Effort sponsored in part by the Defense Advanced Research Projects Agency (DARPA) and Air Force Research Laboratory, Air Force Materiel Command, USAF, under agreement number F30602-01-2-0537.
A firewall may consist of several components. Its key component is usually a packet filter. The packet filter may be stateful to reach more informed decisions. The state allows the packet filter to keep track of established connections so that arriving packets could be associated with them. On the other hand, a stateless packet filter bases its decisions solely on individual packets. With release 3.0, OpenBSD includes a new Stateful Packet Filter (pf) in the base install. pf implements traditional packet filtering with some additional novel algorithms. This paper describes the design and implementation of pf and compares its scalability and performance with existing packet filter implementations.

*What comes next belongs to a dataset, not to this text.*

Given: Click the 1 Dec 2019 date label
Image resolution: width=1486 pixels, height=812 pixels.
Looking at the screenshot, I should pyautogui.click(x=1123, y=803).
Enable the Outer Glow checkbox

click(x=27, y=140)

While an acceptable Open Source license was a prerequisite for any replacement, we used this opportunity to develop a new packet filter that employed optimized data structures and algorithms to achieve good performance for stateful filtering and address translation. The resulting code base is small and thus facilitates future extensions.
The remainder of this paper is organized as follows. Section 2 outlines the design of the packet filter. In Section 3 we compare pf's performance with other packet filters and discuss the results. Section 4 presents future work. Finally, we conclude in Section 5.
The filter itself consists of two basic elements, the filter rules and the state table.
During rule set evaluation, the packet is compared against all rules from the beginning to the end. A packet can match more than one rule, in which case the last matching rule is used. This mechanism allows overriding general rules with more specific rules, like blocking all packets first and then passing specific packets. The last matching rule determines if the packet is passed or blocked according to its action field.
A matching rule that has been flagged as final terminates rule evaluation for the current packet. The action from that rule is applied to the packet. This prevents final rules from being overridden by subsequent rules.
The rule set is organized in a multiple linked list. This allows pf to perform automatic optimization of the rule set as discussed in Section 2.8.
For TCP, state matching involves checking sequence numbers against expected windows [8], which improves security against sequence number attacks.
UDP is stateless by nature: packets are considered to be part of the same connection if the host addresses and ports match a state entry. UDP state entries have an adaptive expiration scheme. The first UDP packet could either be a one-shot packet or the beginning of a UDP pseudo-connection. The first packet will create a state entry with a low timeout. If the other endpoint responds, pf will consider it a pseudo-connection with bidirectional communication and allow more flexibility in the duration of the state entry.
ICMP packets fall into two categories: ICMP error messages which refer to other packets, and ICMP queries and replies which are handled separately. If an ICMP error message corresponds to a connection in the state table, it is passed. ICMP queries and replies create their own state, similar to UDP states. As an example, an ICMP echo reply matches the state an ICMP echo request created. This is necessary so that applications like ping or traceroute work across a Stateful Packet Filter.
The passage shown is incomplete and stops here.